→ **Work request**
In the following material, identify every line holding the string "computer" and return it.

→ **Data supplied**
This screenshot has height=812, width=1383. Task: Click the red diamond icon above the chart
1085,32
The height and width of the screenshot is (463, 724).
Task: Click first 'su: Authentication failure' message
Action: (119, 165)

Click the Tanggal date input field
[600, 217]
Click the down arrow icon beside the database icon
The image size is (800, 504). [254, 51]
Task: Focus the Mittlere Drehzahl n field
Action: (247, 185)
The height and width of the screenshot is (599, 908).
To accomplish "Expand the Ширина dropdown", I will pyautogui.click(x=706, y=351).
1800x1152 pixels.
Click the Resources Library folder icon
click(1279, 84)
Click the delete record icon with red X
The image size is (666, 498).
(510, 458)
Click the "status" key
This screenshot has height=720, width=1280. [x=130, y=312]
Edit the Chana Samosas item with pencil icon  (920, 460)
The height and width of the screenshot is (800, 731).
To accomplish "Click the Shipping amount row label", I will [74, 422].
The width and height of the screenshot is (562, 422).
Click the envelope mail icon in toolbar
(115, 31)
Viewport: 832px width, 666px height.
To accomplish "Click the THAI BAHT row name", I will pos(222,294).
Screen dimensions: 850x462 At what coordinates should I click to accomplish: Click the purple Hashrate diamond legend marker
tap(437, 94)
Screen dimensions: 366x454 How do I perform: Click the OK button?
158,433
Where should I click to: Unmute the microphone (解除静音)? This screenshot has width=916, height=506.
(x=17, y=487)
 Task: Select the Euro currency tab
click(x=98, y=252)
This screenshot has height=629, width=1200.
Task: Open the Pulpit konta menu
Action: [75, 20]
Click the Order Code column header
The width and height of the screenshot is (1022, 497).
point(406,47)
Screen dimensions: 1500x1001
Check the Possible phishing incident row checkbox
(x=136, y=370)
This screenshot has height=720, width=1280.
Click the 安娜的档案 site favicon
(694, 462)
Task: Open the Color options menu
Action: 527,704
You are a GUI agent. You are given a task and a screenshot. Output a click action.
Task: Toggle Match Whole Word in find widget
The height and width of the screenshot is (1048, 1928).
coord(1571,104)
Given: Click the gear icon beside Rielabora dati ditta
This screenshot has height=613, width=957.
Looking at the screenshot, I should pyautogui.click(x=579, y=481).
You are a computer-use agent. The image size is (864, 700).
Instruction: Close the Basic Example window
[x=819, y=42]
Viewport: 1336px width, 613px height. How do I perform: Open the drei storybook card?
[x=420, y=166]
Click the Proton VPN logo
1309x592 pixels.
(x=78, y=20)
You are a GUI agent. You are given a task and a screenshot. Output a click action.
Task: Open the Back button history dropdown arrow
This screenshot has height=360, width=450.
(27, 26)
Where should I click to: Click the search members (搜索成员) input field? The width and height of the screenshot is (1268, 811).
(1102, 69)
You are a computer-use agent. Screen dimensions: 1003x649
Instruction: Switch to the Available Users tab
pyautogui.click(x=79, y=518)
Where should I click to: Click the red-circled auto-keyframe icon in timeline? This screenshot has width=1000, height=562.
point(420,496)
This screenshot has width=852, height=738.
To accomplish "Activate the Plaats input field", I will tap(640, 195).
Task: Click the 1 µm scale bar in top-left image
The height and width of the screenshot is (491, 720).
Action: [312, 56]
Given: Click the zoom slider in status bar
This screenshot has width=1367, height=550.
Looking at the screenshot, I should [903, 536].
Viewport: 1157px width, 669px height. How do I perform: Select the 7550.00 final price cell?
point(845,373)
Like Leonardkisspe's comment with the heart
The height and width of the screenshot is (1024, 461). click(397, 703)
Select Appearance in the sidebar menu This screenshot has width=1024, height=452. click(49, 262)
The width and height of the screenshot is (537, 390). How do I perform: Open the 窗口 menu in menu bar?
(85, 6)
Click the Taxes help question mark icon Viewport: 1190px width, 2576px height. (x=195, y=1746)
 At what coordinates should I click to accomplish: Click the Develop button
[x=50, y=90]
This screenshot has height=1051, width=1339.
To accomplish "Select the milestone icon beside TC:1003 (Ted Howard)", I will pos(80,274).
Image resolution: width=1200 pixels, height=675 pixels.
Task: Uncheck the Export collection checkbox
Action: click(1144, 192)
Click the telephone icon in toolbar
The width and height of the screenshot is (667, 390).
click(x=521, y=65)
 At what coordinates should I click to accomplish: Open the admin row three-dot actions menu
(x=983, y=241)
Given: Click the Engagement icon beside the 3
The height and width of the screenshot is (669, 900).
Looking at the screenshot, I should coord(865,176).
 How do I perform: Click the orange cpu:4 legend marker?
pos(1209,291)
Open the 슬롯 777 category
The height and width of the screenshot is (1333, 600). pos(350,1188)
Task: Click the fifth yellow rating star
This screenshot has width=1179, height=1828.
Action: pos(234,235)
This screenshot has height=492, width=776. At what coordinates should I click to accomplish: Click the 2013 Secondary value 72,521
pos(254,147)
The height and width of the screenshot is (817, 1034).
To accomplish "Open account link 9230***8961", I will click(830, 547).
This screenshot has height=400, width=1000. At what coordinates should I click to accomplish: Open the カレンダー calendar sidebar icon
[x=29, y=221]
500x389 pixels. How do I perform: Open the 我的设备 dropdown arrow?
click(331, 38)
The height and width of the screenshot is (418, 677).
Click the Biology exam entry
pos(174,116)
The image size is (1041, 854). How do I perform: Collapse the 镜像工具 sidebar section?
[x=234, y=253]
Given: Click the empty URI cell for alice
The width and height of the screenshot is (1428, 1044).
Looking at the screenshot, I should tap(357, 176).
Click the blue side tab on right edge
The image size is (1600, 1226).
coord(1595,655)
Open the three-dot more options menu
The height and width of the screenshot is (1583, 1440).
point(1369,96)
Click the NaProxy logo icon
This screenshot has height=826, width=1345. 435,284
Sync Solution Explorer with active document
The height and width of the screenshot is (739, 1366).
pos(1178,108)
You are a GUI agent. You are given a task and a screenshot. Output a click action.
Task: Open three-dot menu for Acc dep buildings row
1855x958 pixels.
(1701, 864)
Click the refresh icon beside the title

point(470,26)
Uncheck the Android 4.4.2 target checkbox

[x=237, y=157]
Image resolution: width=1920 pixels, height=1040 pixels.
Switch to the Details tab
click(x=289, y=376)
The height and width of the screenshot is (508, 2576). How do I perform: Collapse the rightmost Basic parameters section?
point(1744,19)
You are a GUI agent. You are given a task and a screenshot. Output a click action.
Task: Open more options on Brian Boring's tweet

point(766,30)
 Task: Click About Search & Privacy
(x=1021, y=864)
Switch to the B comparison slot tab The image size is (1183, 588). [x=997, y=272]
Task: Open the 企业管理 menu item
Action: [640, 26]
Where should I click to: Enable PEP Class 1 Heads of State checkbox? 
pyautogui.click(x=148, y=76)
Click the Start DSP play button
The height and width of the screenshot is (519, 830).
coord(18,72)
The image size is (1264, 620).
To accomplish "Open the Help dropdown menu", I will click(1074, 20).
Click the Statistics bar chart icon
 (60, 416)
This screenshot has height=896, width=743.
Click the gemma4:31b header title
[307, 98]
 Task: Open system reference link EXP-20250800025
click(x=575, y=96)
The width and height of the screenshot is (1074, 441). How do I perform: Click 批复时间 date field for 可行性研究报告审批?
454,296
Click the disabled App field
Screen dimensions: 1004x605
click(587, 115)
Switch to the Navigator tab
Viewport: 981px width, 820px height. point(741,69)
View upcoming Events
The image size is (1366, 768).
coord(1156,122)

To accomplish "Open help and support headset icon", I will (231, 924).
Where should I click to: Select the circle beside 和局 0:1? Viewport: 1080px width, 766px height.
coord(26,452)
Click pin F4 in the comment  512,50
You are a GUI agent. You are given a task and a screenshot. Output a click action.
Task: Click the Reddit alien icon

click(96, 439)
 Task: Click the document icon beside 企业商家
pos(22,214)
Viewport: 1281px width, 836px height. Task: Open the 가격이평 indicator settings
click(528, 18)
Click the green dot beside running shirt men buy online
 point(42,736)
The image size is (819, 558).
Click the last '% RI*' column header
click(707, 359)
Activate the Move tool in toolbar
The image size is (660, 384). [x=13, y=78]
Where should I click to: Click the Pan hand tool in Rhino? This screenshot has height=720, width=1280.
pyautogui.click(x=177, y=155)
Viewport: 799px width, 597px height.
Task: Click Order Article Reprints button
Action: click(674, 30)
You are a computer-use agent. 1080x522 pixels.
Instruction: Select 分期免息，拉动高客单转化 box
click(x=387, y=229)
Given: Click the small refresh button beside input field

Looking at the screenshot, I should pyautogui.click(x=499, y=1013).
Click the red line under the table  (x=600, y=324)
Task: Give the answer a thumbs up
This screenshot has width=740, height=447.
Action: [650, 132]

→ **Answer section**
You are a computer-use agent. The image size is (864, 700).
You are a computer-use agent. Screen dimensions: 1003x649
You are a computer-use agent. 1080x522 pixels.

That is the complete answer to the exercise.